[Opening GIVEN RECORDS section]

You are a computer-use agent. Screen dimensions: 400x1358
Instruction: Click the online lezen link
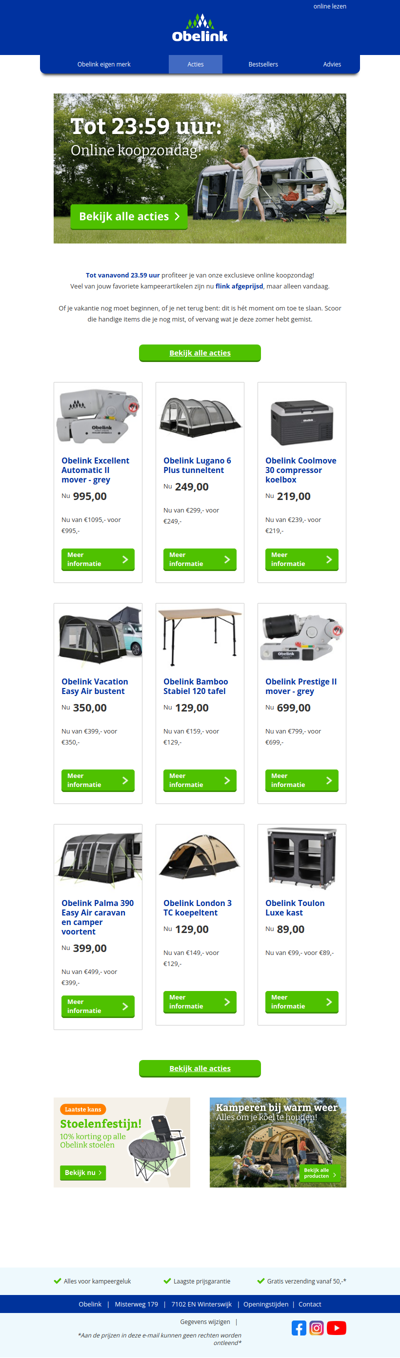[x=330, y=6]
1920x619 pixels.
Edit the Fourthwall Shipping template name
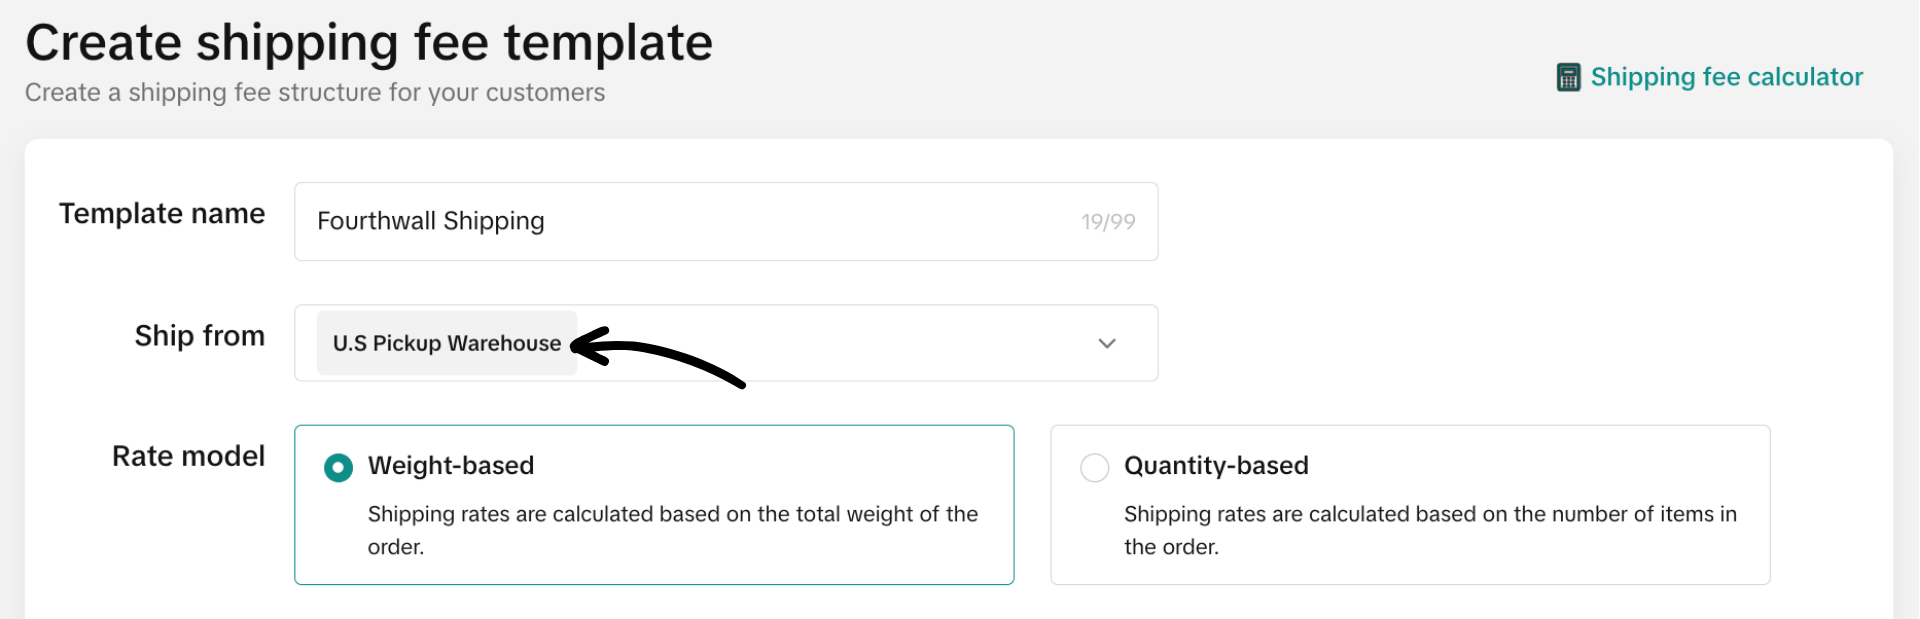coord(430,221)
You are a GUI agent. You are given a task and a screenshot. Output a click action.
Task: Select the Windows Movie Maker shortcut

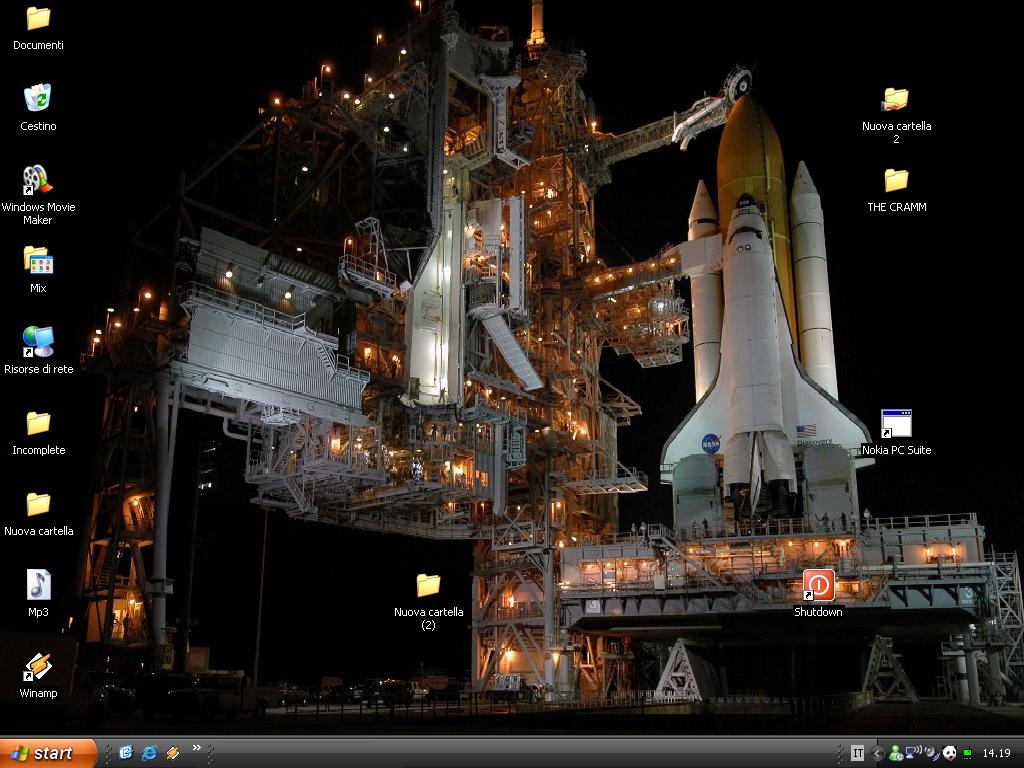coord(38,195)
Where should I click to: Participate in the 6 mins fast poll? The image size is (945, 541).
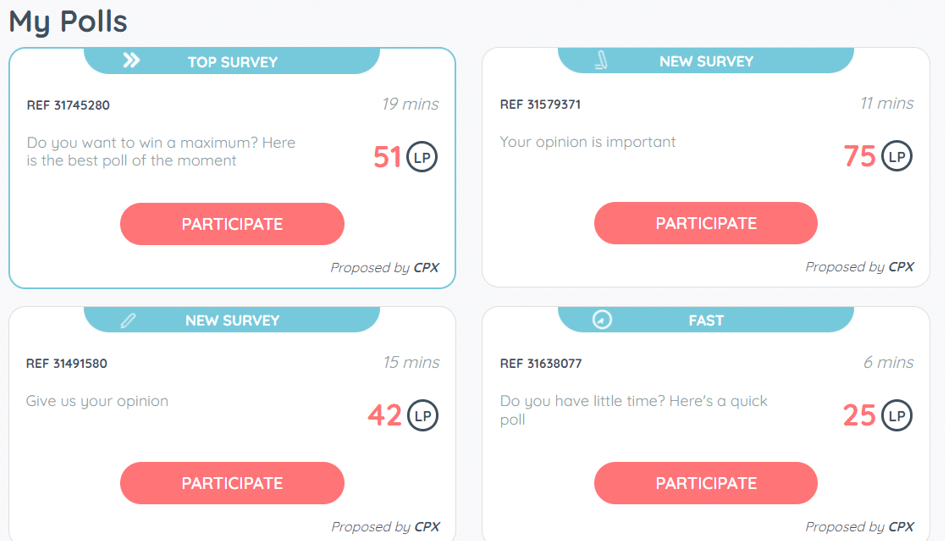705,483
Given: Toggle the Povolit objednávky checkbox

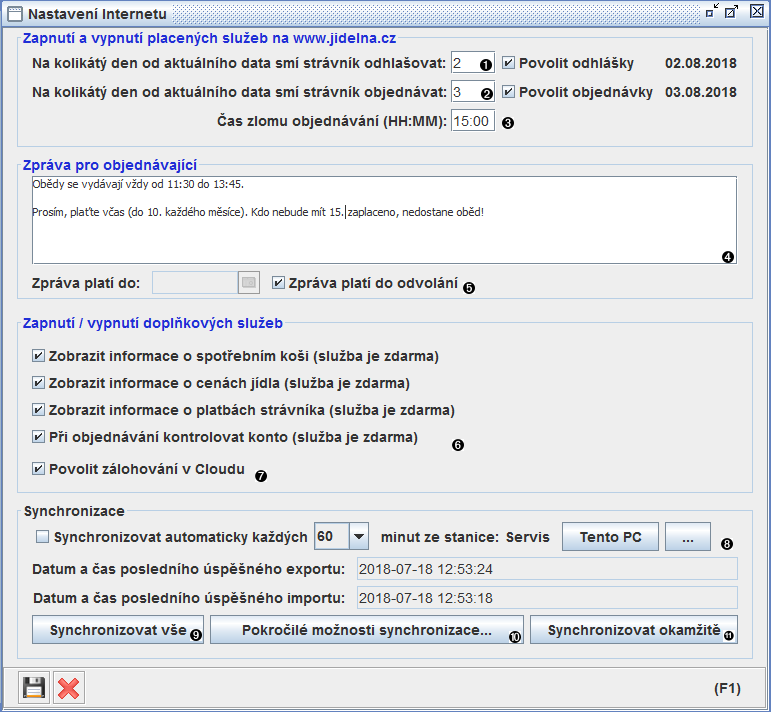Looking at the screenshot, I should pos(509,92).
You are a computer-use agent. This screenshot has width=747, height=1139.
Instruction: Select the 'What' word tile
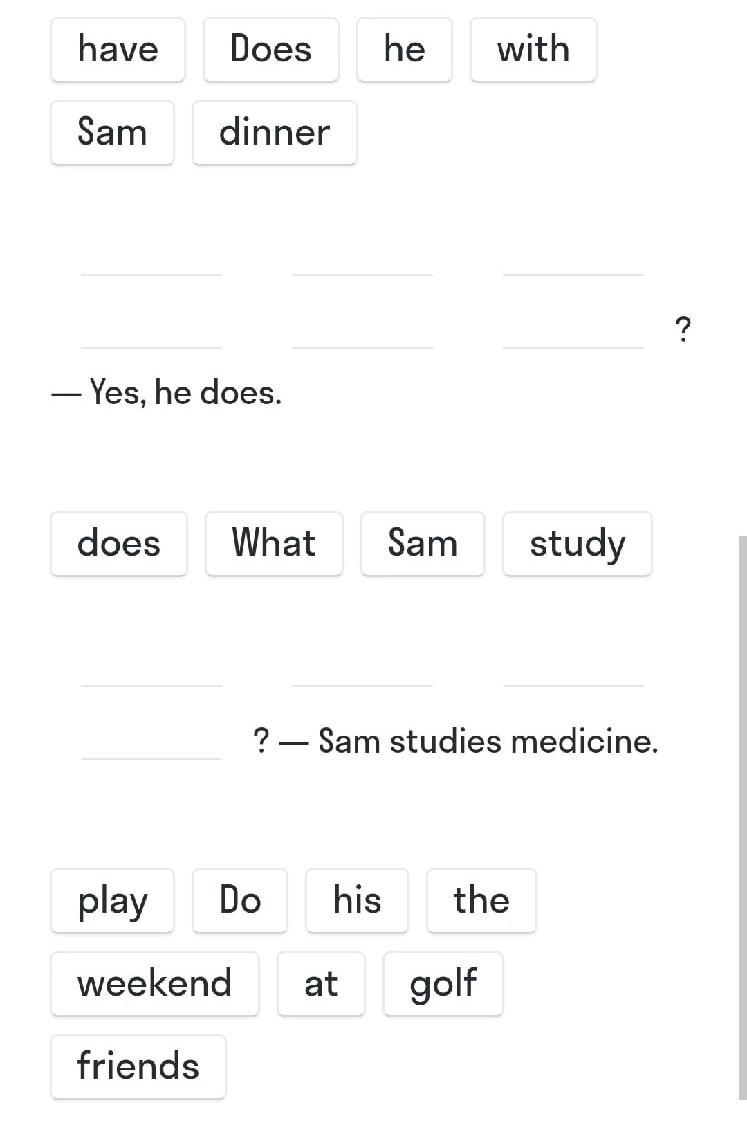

[Closing GIVEN RECORDS section]

### WHAT YOU ARE ASKED TO DO
Everything from the line with "1920x619 pixels." through the end of the records above, and nothing else, is to be quoted exactly; please leave the pictures out.

### RESPONSE BELOW
1920x619 pixels.
Edit the Fourthwall Shipping template name
coord(430,221)
You are a GUI agent. You are given a task and a screenshot. Output a click action.
Task: Select the Windows Movie Maker shortcut

coord(38,195)
Where should I click to: Participate in the 6 mins fast poll? The image size is (945, 541).
705,483
Given: Toggle the Povolit objednávky checkbox

Looking at the screenshot, I should pos(509,92).
You are a computer-use agent. This screenshot has width=747, height=1139.
Instruction: Select the 'What' word tile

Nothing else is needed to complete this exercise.